◆ Tâche assignée A:
D'après le texte sur les deux trajectoires d'émancipation, en quelle année les États-Unis ont-ils acquis leur indépendance ?
◆ Tâche assignée B:
Poursuivez, s'il vous plaît, le texte sur les deux trajectoires d'émancipation à partir de sa dernière phrase.

◆ Texte fourni:
Deux trajectoires d’émancipation qui se croisent
L’histoire des relations internationales est souvent une histoire de filiation et de rupture. Deux cas contemporains illustrent un phénomène intrigant : la volonté d’un enfant devenu puissance de reprendre le contrôle sur ceux qui l’ont façonné.
- Les États-Unis sont nés de l’Europe et se sont progressivement affirmés comme la superpuissance dominante du monde occidental. Aujourd’hui, leur position s’est durcie vis-à-vis du Vieux Continent, illustrant un leadership contesté et parfois perçu comme condescendant.
- La Russie, quant à elle, s’est historiquement développée autour de la Rus’ de Kyiv, considérée comme son berceau. Pourtant, aujourd’hui, Moscou ne reconnaît plus l’Ukraine comme une entité distincte, cherchant par la force à la ramener dans son giron.
Ce parallèle historique et géopolitique se complexifie dans le contexte actuel du rapprochement entre Donald Trump et Vladimir Poutine, où la dynamique de contrôle et d’émancipation prend une nouvelle tournure.
L’Europe et l’Ukraine : des berceaux devenus des rivaux
L’Europe, mère des États-Unis, reléguée au second plan
Les États-Unis sont issus de la colonisation européenne et ont, dès leur indépendance en 1776, cherché à s’émanciper de la tutelle britannique et européenne. Devenus au fil des siècles une superpuissance militaire, économique et culturelle, ils ont pris le leadership de l’Occident au point d’imposer leurs règles aux anciens empires coloniaux.
- Pendant la Guerre froide, l’Europe est restée un allié stratégique, mais sous une tutelle militaire américaine via l’OTAN.

Éléments enregistrés:
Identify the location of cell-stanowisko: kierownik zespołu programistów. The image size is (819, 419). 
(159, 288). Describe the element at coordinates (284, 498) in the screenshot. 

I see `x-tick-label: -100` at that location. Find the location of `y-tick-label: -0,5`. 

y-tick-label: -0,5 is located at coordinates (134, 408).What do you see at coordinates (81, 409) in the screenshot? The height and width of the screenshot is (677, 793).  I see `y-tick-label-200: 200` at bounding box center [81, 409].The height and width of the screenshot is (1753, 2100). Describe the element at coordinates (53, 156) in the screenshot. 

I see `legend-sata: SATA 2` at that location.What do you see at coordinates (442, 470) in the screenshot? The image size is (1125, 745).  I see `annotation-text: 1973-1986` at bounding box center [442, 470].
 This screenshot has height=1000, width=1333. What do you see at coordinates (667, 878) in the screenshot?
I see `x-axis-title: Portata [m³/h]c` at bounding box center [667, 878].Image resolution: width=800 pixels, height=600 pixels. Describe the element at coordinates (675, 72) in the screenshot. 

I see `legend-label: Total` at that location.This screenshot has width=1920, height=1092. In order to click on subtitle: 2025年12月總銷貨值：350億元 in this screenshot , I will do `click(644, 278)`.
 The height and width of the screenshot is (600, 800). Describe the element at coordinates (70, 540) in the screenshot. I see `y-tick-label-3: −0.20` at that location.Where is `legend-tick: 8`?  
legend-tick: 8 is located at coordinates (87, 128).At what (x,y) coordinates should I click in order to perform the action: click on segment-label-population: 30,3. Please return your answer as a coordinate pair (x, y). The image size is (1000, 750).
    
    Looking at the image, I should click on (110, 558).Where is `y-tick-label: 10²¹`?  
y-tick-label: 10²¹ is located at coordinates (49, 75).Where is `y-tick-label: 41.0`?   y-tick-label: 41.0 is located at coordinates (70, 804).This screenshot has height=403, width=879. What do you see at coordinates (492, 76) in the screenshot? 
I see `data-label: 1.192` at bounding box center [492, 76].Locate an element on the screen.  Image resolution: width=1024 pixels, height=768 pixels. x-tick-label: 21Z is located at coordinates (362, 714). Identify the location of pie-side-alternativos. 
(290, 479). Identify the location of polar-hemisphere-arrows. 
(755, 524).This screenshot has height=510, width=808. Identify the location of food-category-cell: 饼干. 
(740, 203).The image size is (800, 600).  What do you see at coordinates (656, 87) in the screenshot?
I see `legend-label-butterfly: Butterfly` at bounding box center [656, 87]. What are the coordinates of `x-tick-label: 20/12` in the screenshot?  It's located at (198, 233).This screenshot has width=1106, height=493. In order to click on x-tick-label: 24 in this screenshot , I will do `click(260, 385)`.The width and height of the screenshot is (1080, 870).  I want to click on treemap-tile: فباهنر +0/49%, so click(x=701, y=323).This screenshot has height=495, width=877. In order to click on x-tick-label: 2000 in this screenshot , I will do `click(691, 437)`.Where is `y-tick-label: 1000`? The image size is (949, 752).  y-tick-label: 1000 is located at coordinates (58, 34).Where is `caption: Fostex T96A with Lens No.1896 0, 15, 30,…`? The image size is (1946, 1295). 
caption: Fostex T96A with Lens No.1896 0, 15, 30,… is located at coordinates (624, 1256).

◆ Réponse A:
En 1776.

◆ Réponse B:
- Avec la montée de la Chine et la perte de centralité du Vieux Continent, les États-Unis tendent à marginaliser leurs partenaires européens, notamment en matière de politique étrangère et militaire.
Aujourd’hui, cette relation est mise à rude épreuve, notamment avec la montée de l’euroscepticisme aux États-Unis et un Trump qui voit l’Europe comme un concurrent économique plus qu’un allié naturel.
L’Ukraine, berceau de la Russie, mais considérée comme une province rebelle
L’histoire russe trouve son origine dans la Rus’ de Kyiv, une entité proto-étatique qui a posé les bases de la culture et de la religion russes. Pourtant, au fil des siècles, l’Ukraine a subi une russification forcée et une négation de son identité nationale.
- En 1991, l’indépendance de l’Ukraine met fin à des siècles de domination russe et soviétique.
- En 2014, l’annexion de la Crimée par la Russie, suivie de la guerre dans le Donbass, marque une volonté explicite de Moscou de ne pas lâcher son ancienne dépendance.
Aujourd’hui, Vladimir Poutine justifie l’invasion de l’Ukraine par une rhétorique historique selon laquelle celle-ci ne serait qu’une excroissance de la Russie, niant son droit à l’indépendance.
Une dynamique de contrôle inversé : quand l’enfant veut gouverner son parent
Les États-Unis face à l’Europe : un leadership qui se durcit
Au fil des décennies, les États-Unis ont imposé leur vision du monde à l’Europe :
- Politique de défense : en poussant les Européens à dépendre de l’OTAN.
- Politique économique : via le dollar et les sanctions économiques qui impactent les alliés autant que les adversaires.
- Politique énergétique : en favorisant l’exportation du gaz de schiste américain au détriment des énergies russes et européennes.
Avec Trump, cette dynamique s’accélère : le président voit l’Europe comme un « profiteur », un continent qui se repose sur l’armée américaine sans payer sa part. Il menace même un retrait des États-Unis de l’OTAN, fragilisant encore plus l’indépendance stratégique de l’Europe.
La Russie face à l’Ukraine : de la tutelle impériale à l’agression militaire
Si les États-Unis cherchent à contrôler l’Europe par le levier économique et militaire, la Russie, elle, emploie la force brutale pour empêcher l’Ukraine de s’éloigner.
- Depuis 2022, l’invasion totale de l’Ukraine montre une volonté de reconquête directe, au mépris du droit international.
- La justification de Poutine repose sur un discours impérialiste selon lequel l’Ukraine n’existe pas sans la Russie.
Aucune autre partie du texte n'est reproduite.